Signed-off-by: Chuck Lever <chuck.lever@oracle.com> Signed-off-by: Steve Dickson <steved@redhat.com>
Jeff Layton [Mon, 23 Jun 2008 11:21:52 +0000 (07:21 -0400)]
The nfsstat program reads /proc/net/rpc/* files to gets info about
calls. This info is output as unsigned numbers (at least on any
relatively recent kernel). When nfsstat prints these numbers, they are
printed as signed integers. When the call counters reach 2^31, things
start being printed as negative numbers.
This patch changes nfsstat to read and print all counters as unsigned
integers. Tested by hacking up a kernel to initialize call counters to
2^31+1.
Thanks to Takafumi Miki for the initial version of this patch.
Signed-off-by: Jeff Layton <jlayton@redhat.com> Signed-off-by: Steve Dickson <steved@redhat.com>
Neil Brown [Fri, 6 Jun 2008 19:17:55 +0000 (15:17 -0400)]
nfsstat -m lists all current nfs mounts, with the mount options.
It does this by reading /proc/mounts and looking for mounts of type
"nfs". It really should check for "nfs4" as well.
For simplicity, just check the first 3 characters of the type.
Signed-off-by: NeilBrown <neilb@suse.de> Signed-off-by: Steve Dickson <steved@redhat.com>
Chuck Lever [Fri, 6 Jun 2008 19:06:21 +0000 (15:06 -0400)]
Clean up: instead of passing so many arguments to all the helpers, have
nfsmount_string build a data structure that contains all the arguments, and
pass a pointer to that instead.
Signed-off-by: Chuck Lever <chuck.lever@oracle.com> Signed-off-by: Steve Dickson <steved@redhat.com>
Chuck Lever [Fri, 6 Jun 2008 19:02:18 +0000 (15:02 -0400)]
Steinar Gunderson reports:
"It seems retry= is now additive with the text-based mount interface. In
particular, "mount -o retry=0" still gives a two-minute timeout."

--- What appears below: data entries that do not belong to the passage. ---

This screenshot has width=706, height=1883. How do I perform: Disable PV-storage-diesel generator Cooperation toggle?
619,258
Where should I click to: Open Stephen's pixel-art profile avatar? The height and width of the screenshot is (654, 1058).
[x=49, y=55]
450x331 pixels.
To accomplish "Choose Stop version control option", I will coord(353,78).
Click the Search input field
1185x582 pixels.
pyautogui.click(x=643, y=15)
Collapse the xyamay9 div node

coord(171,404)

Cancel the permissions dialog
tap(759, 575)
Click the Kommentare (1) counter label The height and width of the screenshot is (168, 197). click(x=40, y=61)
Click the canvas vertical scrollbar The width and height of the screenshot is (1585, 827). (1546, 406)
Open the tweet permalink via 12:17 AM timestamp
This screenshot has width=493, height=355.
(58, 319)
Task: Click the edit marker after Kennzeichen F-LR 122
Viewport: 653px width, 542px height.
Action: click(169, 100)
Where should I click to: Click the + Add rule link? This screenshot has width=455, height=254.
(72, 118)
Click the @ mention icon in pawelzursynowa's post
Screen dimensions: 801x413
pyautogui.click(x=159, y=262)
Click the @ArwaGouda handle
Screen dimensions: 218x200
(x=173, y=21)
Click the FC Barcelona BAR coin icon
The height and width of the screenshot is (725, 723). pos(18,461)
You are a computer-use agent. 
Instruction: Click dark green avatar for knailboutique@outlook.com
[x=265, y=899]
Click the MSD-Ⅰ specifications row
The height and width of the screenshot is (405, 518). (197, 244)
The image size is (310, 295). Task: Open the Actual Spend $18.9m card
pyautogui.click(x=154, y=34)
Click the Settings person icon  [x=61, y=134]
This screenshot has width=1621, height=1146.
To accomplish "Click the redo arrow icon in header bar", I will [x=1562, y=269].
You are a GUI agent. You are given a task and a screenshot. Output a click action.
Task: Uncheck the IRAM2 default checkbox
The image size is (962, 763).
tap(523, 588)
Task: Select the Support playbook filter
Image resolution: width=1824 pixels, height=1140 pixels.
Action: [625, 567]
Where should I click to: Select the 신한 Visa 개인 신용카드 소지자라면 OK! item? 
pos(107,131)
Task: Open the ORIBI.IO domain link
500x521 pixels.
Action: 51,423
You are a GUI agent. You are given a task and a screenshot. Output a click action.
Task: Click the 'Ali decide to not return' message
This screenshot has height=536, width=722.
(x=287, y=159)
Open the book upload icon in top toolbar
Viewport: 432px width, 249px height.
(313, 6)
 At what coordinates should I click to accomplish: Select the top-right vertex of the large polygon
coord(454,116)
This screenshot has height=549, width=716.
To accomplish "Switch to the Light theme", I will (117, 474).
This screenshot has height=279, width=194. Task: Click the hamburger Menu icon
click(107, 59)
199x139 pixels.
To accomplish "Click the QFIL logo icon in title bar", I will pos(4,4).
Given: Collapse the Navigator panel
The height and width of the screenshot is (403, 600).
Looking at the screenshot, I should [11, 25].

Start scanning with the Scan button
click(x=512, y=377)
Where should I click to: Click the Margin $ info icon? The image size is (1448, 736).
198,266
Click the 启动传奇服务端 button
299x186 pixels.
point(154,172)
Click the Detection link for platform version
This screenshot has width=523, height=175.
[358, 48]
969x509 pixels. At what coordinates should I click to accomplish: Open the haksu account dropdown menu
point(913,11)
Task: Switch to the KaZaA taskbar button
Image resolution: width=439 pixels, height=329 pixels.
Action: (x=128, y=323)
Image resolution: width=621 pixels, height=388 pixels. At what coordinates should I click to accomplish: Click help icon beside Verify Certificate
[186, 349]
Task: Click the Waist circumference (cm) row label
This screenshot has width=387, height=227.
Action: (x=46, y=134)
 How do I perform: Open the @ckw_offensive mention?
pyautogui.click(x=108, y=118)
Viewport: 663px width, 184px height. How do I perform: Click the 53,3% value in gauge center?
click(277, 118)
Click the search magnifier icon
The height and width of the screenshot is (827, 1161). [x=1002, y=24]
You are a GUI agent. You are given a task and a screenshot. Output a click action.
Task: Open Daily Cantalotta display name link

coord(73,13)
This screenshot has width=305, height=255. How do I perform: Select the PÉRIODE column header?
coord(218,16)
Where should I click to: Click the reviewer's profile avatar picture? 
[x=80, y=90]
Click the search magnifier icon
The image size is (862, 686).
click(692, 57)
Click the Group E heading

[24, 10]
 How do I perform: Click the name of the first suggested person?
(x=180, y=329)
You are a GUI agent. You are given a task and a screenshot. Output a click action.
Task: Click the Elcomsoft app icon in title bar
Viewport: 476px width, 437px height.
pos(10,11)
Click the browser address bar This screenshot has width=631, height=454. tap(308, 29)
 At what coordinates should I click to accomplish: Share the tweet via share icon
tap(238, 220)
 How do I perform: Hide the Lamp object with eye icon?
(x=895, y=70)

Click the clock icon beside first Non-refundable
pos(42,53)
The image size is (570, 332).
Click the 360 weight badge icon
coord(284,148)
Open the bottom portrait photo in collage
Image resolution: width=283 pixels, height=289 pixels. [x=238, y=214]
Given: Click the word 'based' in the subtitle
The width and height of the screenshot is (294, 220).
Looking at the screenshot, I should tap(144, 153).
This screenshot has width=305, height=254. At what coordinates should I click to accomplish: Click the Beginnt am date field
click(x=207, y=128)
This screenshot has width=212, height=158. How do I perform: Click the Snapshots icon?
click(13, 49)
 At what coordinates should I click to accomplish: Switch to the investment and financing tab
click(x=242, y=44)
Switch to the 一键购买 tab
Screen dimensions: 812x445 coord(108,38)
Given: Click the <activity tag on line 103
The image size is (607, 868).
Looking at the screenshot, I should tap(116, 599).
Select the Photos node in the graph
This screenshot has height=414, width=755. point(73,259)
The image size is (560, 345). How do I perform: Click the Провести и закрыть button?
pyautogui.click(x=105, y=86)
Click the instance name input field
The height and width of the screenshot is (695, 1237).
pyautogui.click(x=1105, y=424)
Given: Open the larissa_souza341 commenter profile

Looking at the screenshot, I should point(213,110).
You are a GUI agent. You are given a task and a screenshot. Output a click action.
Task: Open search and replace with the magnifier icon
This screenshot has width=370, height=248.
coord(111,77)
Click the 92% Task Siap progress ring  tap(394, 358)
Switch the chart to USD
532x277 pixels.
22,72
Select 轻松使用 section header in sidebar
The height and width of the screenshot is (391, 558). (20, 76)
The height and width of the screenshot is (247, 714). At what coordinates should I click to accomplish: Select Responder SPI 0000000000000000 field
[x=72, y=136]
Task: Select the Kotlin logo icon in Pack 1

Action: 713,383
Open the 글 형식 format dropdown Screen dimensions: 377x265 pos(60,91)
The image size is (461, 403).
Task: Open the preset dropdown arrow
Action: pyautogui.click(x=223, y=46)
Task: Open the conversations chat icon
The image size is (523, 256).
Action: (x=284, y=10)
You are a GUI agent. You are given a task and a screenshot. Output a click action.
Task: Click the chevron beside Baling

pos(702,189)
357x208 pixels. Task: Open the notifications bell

Correct the bug and make retry= option parsing more robust. If parsing
the retry option fails, the option is ignored and a default timeout is
used.
Note that currently the kernel parser ignores the "retry=" option if the
value is a number. If the value contains other characters, the kernel will
choke. A subsequent patch to the kernel will allow any characters as the
value of the retry option (excepting of course ",").
Signed-off-by: Chuck Lever <chuck.lever@oracle.com> Signed-off-by: Steve Dickson <steved@redhat.com>
NeilBrown [Thu, 8 May 2008 09:18:25 +0000 (05:18 -0400)]
If mount.nfs is not installed setuid, an attempt to perform a "user"
or "users" mount will fail with a fairly obscure error message,
typically about getting "permission denied" from the server.
This patch gives a more helpful message in that case.